Disable replication for bulk loaded data of a single table, when hbase.replication.bulkload.enabled is set to true.	disable_bulkload_replication 'peerId', 'Table name' Example: disable_bulkload_replication '1','t1'	If replication for bulk loaded data is enabled for the active cluster and real-time synchronization is enabled for a table, you can run this command to pause replication for bulk loaded data of the table. Run the list_peers command to view peerId in the standby cluster information. This parameter is available only in MRS 3.3.0 or later.
Enable replication for bulk loaded data of a single table, when hbase.replication.bulkload.enabled is set to true.	enable_bulkload_replication 'peerId', 'Table name' Example: enable_bulkload_replication '1','t1'	Replication for bulk loaded data is enabled for the active cluster, and real-time synchronization is enabled for a table. You can run this command to resume replication for bulk loaded data of the table after the function is paused. Run the get_peer_config 'peerId' command to check the DR configuration of the standby cluster.

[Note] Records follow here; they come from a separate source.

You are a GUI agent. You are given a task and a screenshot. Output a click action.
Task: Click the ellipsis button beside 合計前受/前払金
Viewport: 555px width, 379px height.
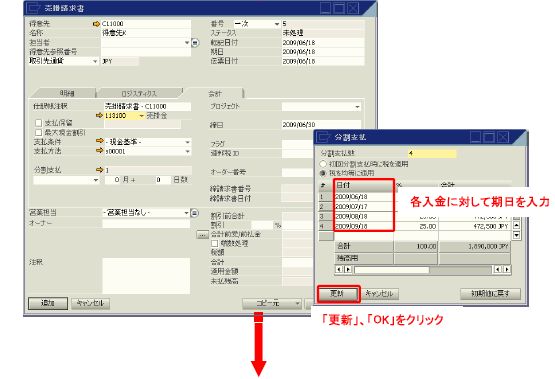(x=202, y=234)
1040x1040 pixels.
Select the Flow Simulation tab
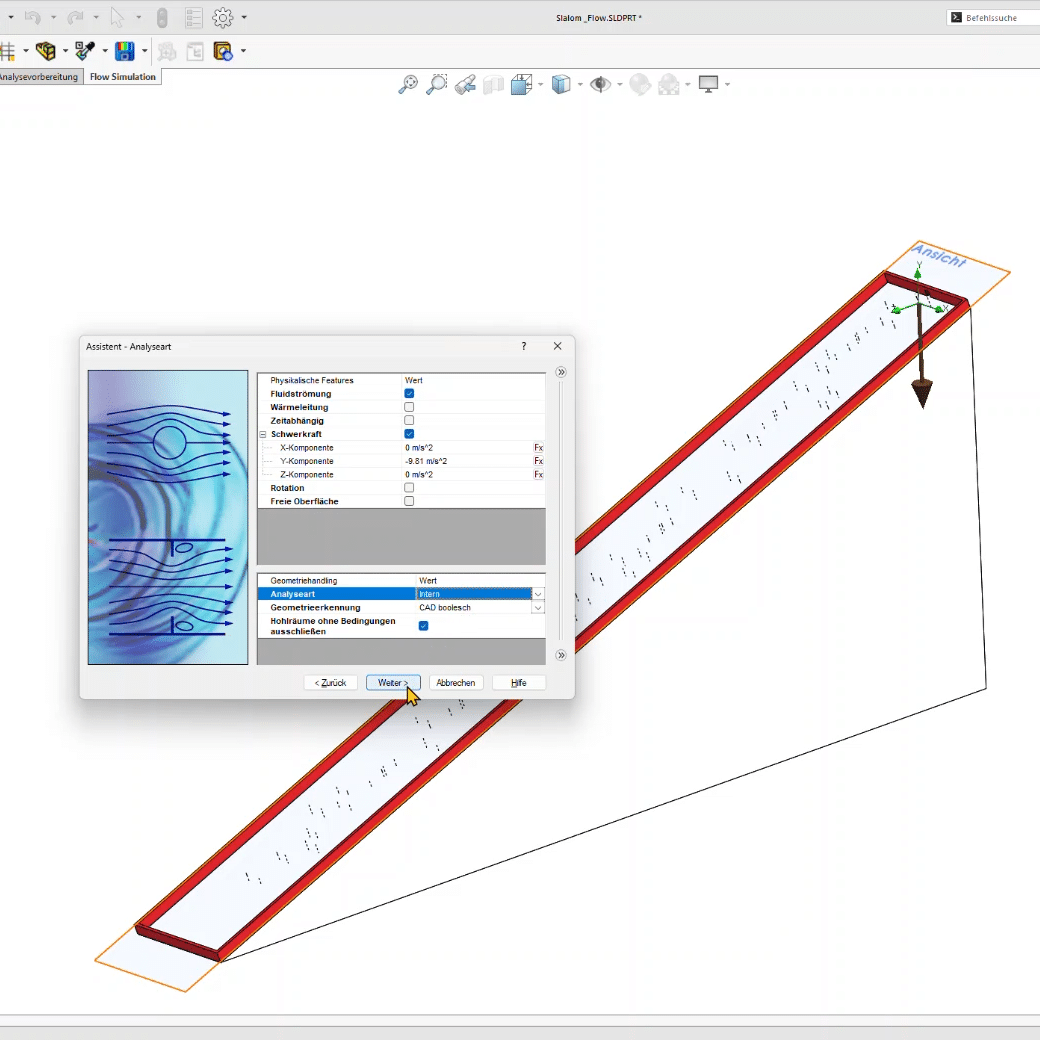pyautogui.click(x=123, y=77)
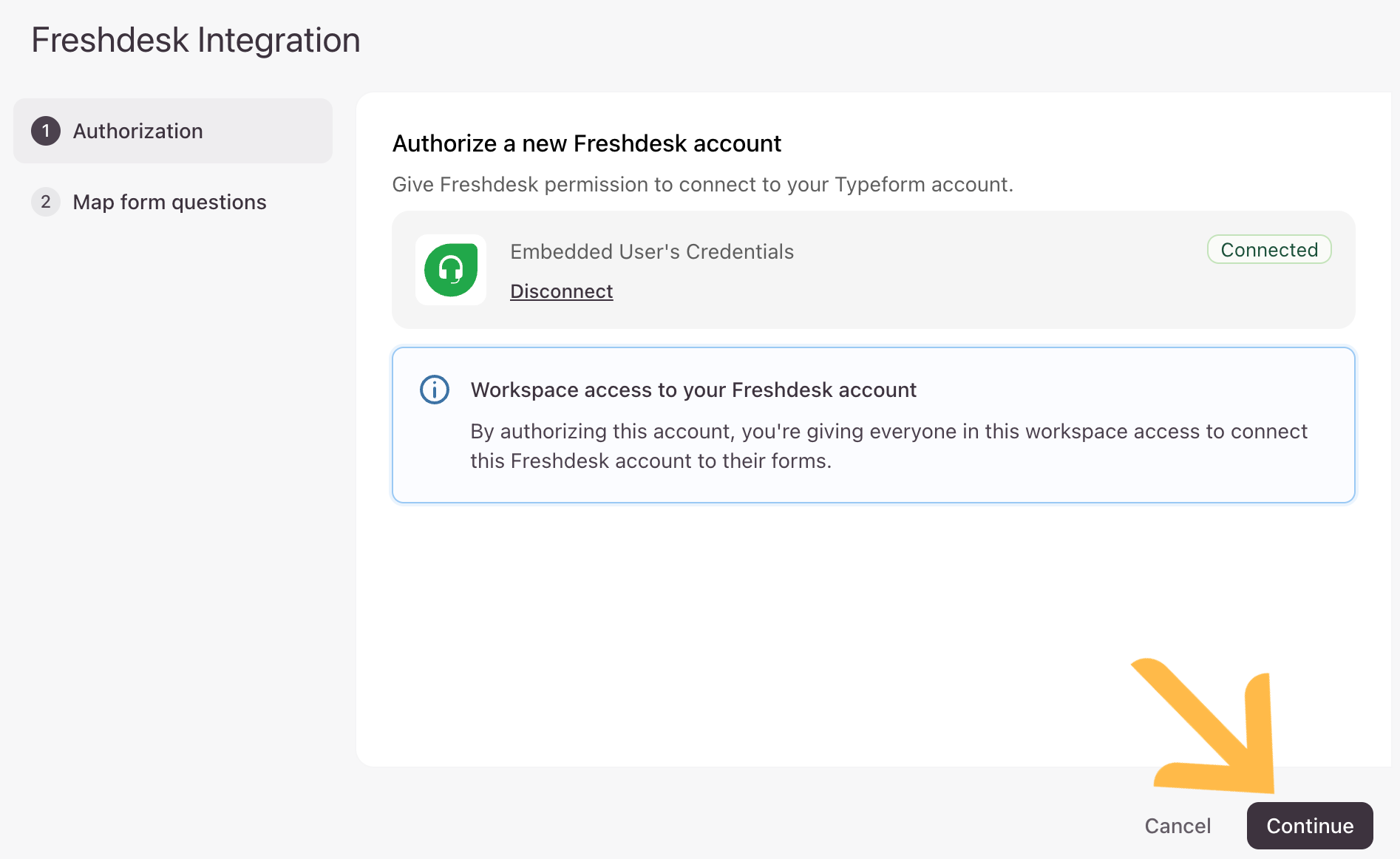Cancel the Freshdesk integration setup
The height and width of the screenshot is (859, 1400).
[x=1178, y=826]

If the value of a table name field that starts with BULREP_ is false, replication for bulk loaded data is disabled for the table. NOTE: This parameter is available only in MRS 3.3.0 or later. Data generated when replication for bulk loaded data is paused will not be synchronized after the function is resumed. It takes several minutes for this operation to take effect on the server. To prevent bulk loaded data loss caused by synchronization latency, ensure that "Update peer configs succeed." is printed in run logs on each RegionServer after this command is executed. Then, perform subsequent operations on the active cluster.